I’d imagine not. Even as double albums go, 2 straight hours is a lot to ask of someone’s time - especially when hearing Billy Corgan’s nasally whine throughout that duration. So it’s quite astonishing, then, that nearly every moment has an important place in Mellon Collie and the Infinite Sadness. Granted, it should probably go without saying that - with a duration as long as this - there’s really no stone left unturned. Alternative rock, progressive rock, symphonic rock, art rock, shoegaze, psychedelia, grunge, and heavy metal are all fairly represented at different times, altogether sculpting one of the most eclectic works of the 90s. But the artistic growth of the band (or more specifically, Billy Corgan, considering he wrote the vast majority of the record) doesn’t stop there. Much like a play or a film laced with intermissions, Mellon Collie is separated by two different acts: Dawn to Dusk and Twilight to Starlight. A number of songs play into this concept as well, such as “We Only Come Out at Night” naturally appearing in the second disc to represent the twilight or the beautiful piano-driven opening title track lifting the figurative curtains to signify the coming of dawn. As for the lyrics themselves, each song acts as a specific little vignette or a small puzzle piece; this isn’t really a concept album in the traditional sense (there’s no actual arc or storyline), but rather a grand jigsaw puzzle composed of miniature stories that correlate in some way to their respective discs.

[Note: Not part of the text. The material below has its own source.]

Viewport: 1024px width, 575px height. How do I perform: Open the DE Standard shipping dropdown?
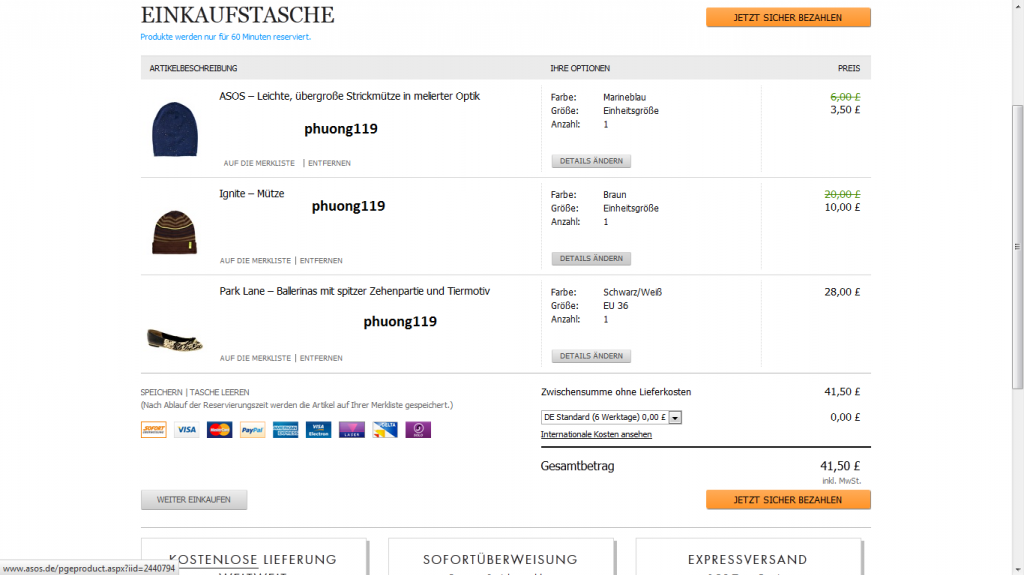coord(675,417)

As such, the relationship between tension and release is one of the biggest draws of Mellon Collie. Because of the wildly varying dynamics, the album constantly goes back and forth with its bipolar nature like a seesaw as it traverses through every facet of the band’s experimental tendencies. “Porcelina of the Vast Oceans” and “Thru the Eyes of Ruby” like to swell and build their dynamics to satisfying conclusions in a progressive rock fashion, while tunes like “Tales of a Scorched Earth” and “X.Y.U.” present the band in its ugliest form with pummeling metal riffs and furious blasts of guitar feedback. Likewise, there are plenty of delicate ballads that help mitigate the intensity of the propulsive rockers, as one might expect on such a long-winded journey. Notably, two of these are the only songs not written by Billy Corgan himself: guitarist James Iha wrote the album’s closers, “Take Me Down” and “Farewell and Goodnight,” both of which close out their respective sides in a serene manner. But that’s not to say they’re the best ballads on offer; in my mind, the gorgeously layered dream pop number “By Starlight” easily wins in that regard. “Cupid De Locke” is another highlight, using unorthodox percussion in the form of saltshakers to propel its easygoing rhythms and flighty tempo. As I mentioned before, tension and release is what makes Mellon Collie so consistently fun to listen to. It’s all about the different yins and yangs of volume and style, all countering each other in fresh new ways. If you want the best showing of this, listen to “X.Y.U.” and “We Only Come Out at Night,” which play back-to-back and yet contrast each other in every way. The former is a brutal Melvins-esque jab of sludgy alternative metal, and the latter is a quaint ballad with a light swing rhythm. How the latter follows up the former so well, I’ll never know.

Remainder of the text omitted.